English far-right politician (born 1951/52)

Brian Parker (born 1951 or 1952) is an English politician who served as councillor on Pendle Borough Council for the Marsden ward of Nelson, Lancashire, between 2006 and his retirement in 2018. He was the last elected representative of the far-right British National Party (BNP). He is currently a member of the British Democratic Party, and has publicly stated that "I am opposed to all black and brown immigration".

==Career==
In May 2006, Parker won the seat by 417 votes to 337, from the Labour incumbent Dorothy Ormrod. He was the only one of seven BNP candidates to be elected to the council. He refused to speak to the press after his victory, but BNP leader Nick Griffin expressed his optimism while local councillors from other parties condemned the BNP.

Parker retained his seat in both the 2010 and 2014 borough elections. In the latter election, he defeated the Conservative Neil McGowan by 339 votes to 333.

Parker became the BNP's last councillor at district level or higher from 2015, when Cathy Duffy of Charnwood Borough Council in Leicestershire was defeated. In November 2016, Parker resigned from the party and sat as an independent for one day before returning.

Parker made headlines in March 2017 when local Conservatives alleged that Labour and the Liberal Democrats had struck a deal with him now that the Council was under no overall control; the district's Conservative Member of Parliament Andrew Stephenson accused the two parties of condoning racism. Both other parties denied there was a formal deal with Parker, who stated that he was voting with Labour and Liberal Democrats because he personally preferred their proposals over those of the Conservatives.

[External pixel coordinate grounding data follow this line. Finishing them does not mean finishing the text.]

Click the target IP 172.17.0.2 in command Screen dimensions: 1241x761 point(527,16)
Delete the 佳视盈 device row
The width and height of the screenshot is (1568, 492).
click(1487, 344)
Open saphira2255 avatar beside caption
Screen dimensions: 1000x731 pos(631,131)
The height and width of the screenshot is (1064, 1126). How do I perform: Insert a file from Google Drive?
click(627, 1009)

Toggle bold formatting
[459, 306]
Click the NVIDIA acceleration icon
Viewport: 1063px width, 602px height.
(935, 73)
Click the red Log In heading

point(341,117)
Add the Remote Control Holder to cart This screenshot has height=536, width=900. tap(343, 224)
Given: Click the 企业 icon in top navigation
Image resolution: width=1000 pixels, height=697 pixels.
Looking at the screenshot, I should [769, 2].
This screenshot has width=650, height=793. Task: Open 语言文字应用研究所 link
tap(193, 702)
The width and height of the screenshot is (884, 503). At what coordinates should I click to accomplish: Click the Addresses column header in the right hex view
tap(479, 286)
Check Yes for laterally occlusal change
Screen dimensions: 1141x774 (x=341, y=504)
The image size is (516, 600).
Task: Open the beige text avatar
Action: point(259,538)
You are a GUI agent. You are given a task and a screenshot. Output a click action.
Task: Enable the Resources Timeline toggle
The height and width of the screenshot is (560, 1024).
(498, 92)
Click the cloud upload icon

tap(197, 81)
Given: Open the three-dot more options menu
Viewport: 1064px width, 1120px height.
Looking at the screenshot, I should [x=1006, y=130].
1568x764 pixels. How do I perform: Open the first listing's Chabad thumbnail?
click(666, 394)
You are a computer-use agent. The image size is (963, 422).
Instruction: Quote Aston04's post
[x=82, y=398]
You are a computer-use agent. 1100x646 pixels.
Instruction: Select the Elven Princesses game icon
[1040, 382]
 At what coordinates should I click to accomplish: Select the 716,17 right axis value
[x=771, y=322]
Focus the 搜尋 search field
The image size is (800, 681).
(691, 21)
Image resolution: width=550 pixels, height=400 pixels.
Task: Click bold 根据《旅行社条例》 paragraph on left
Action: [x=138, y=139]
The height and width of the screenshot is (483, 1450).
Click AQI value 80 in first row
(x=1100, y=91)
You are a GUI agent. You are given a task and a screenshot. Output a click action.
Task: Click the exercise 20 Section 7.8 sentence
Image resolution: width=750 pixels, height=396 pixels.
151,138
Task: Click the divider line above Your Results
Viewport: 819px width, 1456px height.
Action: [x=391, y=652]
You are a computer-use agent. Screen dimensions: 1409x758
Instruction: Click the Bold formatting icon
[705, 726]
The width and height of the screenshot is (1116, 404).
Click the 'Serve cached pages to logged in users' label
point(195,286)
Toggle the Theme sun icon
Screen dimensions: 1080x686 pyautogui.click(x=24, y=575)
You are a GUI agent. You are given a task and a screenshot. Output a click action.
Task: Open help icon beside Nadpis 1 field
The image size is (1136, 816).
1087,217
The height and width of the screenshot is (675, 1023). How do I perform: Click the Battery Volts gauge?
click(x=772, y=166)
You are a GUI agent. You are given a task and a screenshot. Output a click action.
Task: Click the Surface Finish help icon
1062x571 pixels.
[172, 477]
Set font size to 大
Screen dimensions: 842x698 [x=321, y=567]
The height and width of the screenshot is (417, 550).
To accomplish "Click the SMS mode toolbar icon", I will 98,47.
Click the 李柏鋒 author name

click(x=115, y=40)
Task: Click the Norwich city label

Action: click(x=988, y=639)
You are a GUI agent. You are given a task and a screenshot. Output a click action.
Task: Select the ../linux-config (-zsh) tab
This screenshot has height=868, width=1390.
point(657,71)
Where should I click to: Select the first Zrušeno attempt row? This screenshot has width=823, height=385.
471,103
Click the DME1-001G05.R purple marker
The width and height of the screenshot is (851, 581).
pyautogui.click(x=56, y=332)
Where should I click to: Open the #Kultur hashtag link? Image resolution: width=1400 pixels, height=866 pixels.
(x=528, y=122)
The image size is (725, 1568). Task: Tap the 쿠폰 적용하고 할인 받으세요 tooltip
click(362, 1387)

Parker contested Pendle's parliamentary seat in the 2017 general election. He earned 718 votes (1.6%) and came fourth of five candidates as Stephenson retained his seat.

In April 2018, Parker announced he would not contest the following month's election because he was caring for his 90-year-old mother Jean. Local politicians from other parties were pleased that the BNP would no longer be present in Pendle. He endorsed Labour candidate Laura Blackburn over McGowan, leading to further allegations of a pact between the two parties; this was denied by local Labour representatives including leader Mohammed Iqbal. Parker's retirement was celebrated by the anti-fascist group Hope not Hate, who released commemorative mugs and teatowels for the occasion. Parker's party called him the "most successful BNP councillor ever".

In 2022, Parker was among many prominent ex-BNP members who joined the British Democratic Party.